(EXERCISE INPUT begins)

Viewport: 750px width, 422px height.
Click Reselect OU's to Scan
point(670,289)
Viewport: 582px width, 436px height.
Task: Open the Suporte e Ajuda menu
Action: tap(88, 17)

(EXERCISE INPUT ends)

_AIM OF THE EXERCISE_. The reply should consist of the full listing, copied exactly.

_SOLVED PROBLEM_.
Viewport: 750px width, 422px height.
Click Reselect OU's to Scan
point(670,289)
Viewport: 582px width, 436px height.
Task: Open the Suporte e Ajuda menu
Action: tap(88, 17)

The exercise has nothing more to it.